Mary Iafelice believes in helping people like you by investing in problems worth solving.
She’s the co-founder of Humble Ventures, based in in Washington, DC. It’s focused on investing in disadvantaged or underserved entrepreneurs.
They invest in companies most traditional VCs would pass on like an urban barbershop app, an employment review website for veterans and a platform for women’s GI health.
There’s a ton of great lessons in this interview including:
- The diversity challenges facing venture capital investment.
- Why empathy is such a crucial life skill in the future of work.
- How Mary and her co-founders started their VC fund and how they work differently from a traditional VC.
- How well an entrepreneur knows their customer is a core indicator for Mary to judge how well a business might do.
- Some advice for introverts on how to build your network.

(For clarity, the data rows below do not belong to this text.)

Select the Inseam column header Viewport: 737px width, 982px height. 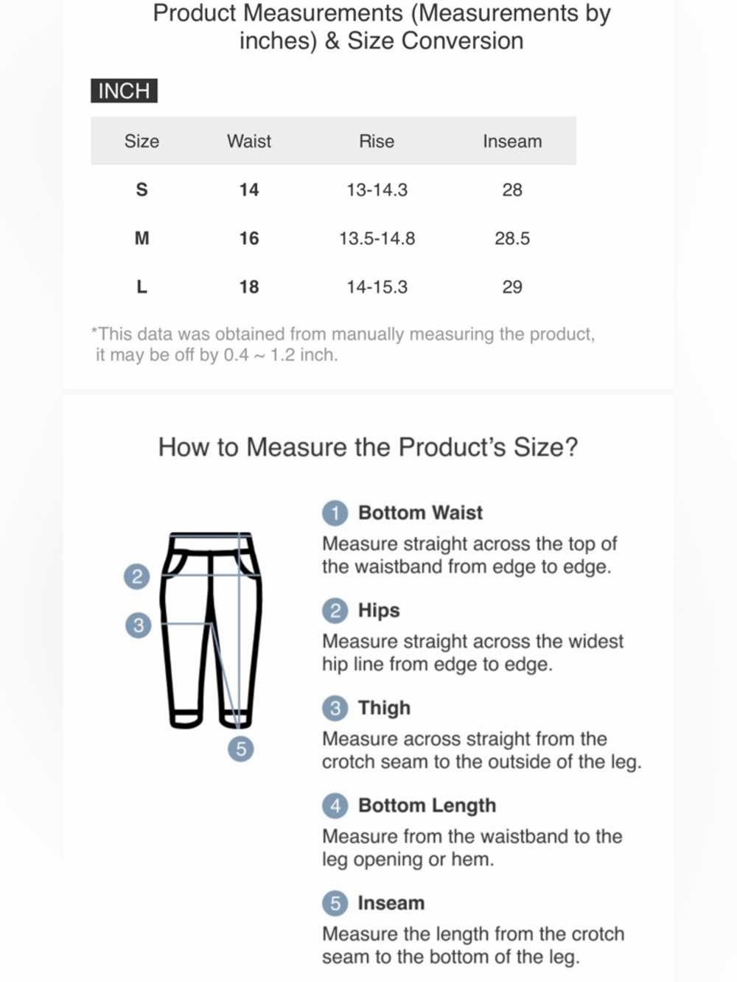pos(512,141)
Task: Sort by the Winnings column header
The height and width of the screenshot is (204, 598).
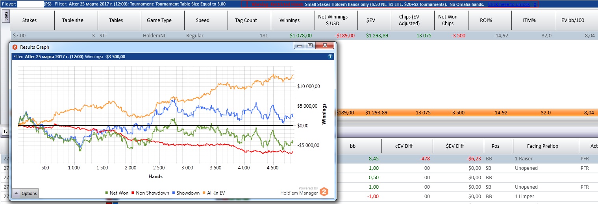Action: pyautogui.click(x=289, y=20)
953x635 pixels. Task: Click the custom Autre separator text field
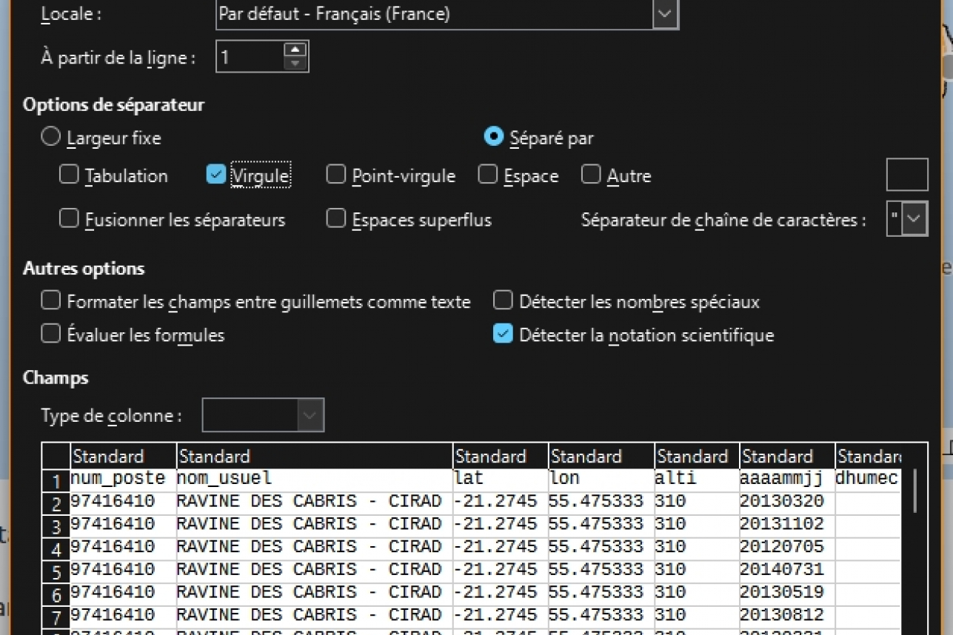click(x=906, y=175)
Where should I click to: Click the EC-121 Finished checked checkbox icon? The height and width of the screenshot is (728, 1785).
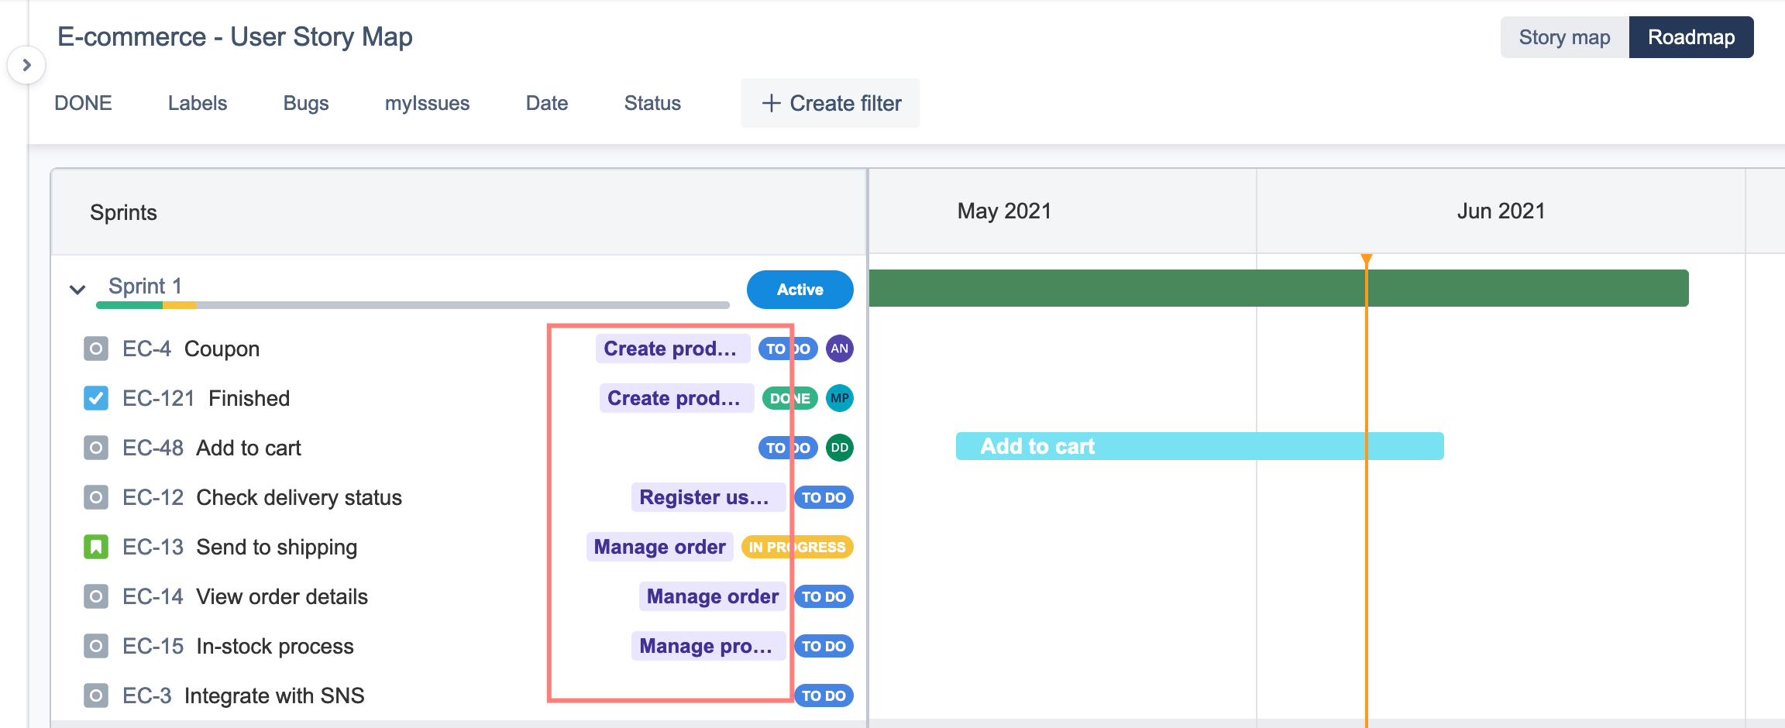[x=95, y=398]
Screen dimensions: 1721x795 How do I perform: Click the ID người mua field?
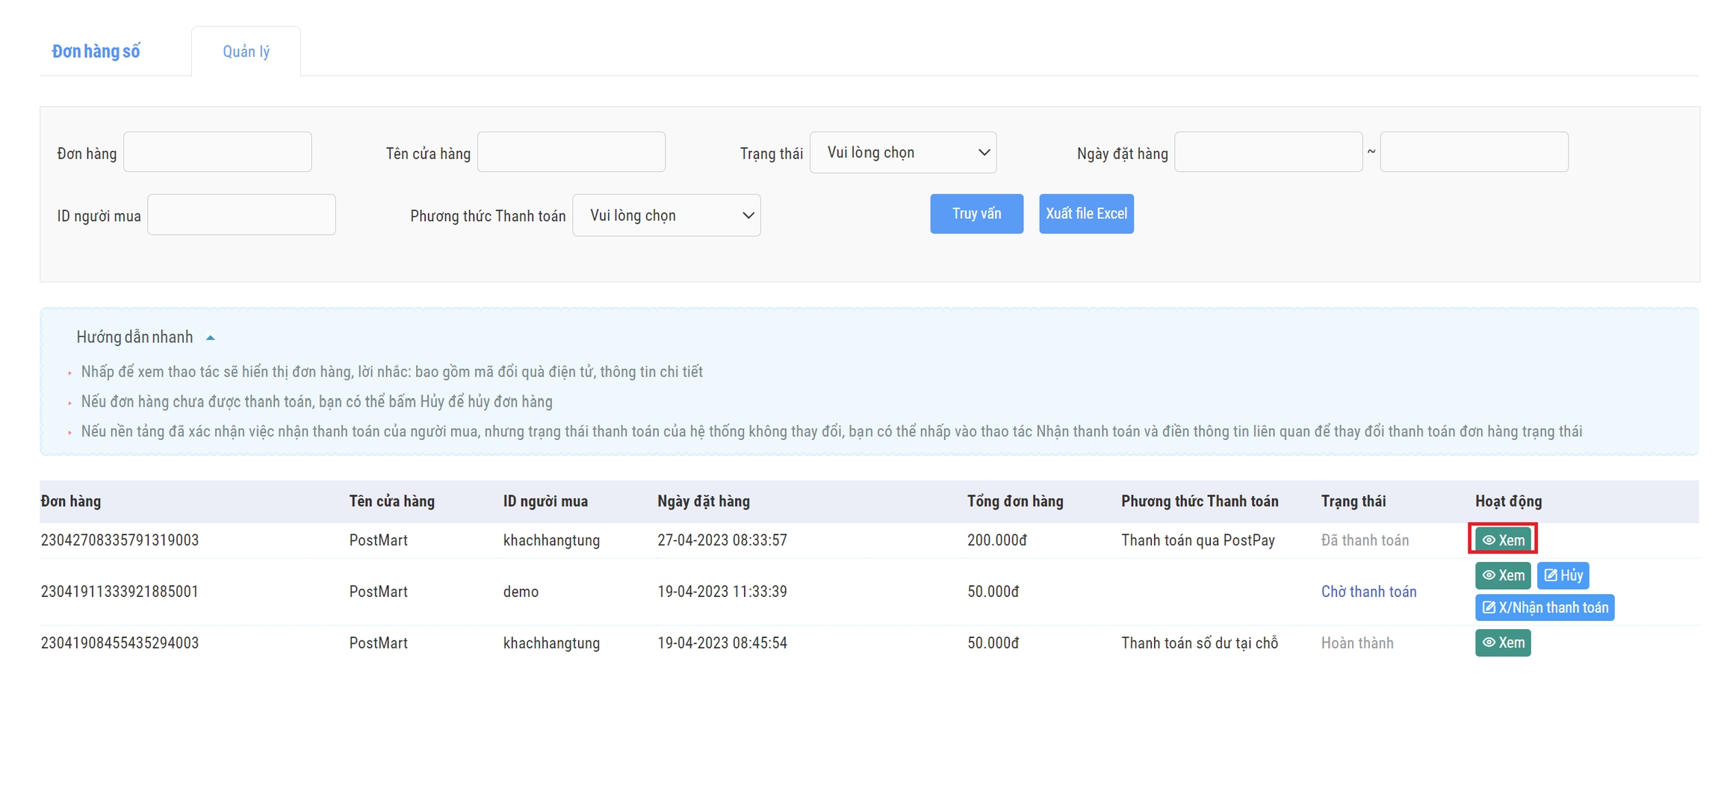click(241, 215)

Life Skills That Matter In This Episode
- Build community
How Mary Works and Thinks
- Wake up time: Sometimes 9:30-10:00am, but usually around 8:30am.
- Core work activities + habits: 1) Facilitation with the founders she develops. 2) Getting out and being present in the community. 3) Working on curriculum design for the companies they bring on.
- Superpower: Synthesizing information.
- Regains focus by: Going out to the country.
- 90-day goal: To win money through non-profit fundraising.
“Different types of people are going to have different experiences, but you know, just because I may not experience the same thing in my own life doesn’t mean that it’s not valuable or it’s not a problem worth solving.”
“The more you focus on the people that you’re serving, that, to me, is the best indicator of a company that will do well.”
Mary shared this important advice for first-time founders:
1) The importance of customer discovery and making it as personalized as possible. Getting out on the streets and doing the groundwork to understand your customers and their problems.
2) Work on understanding pricing. Learning about willingness to pay, which ties back into understanding your customers personally.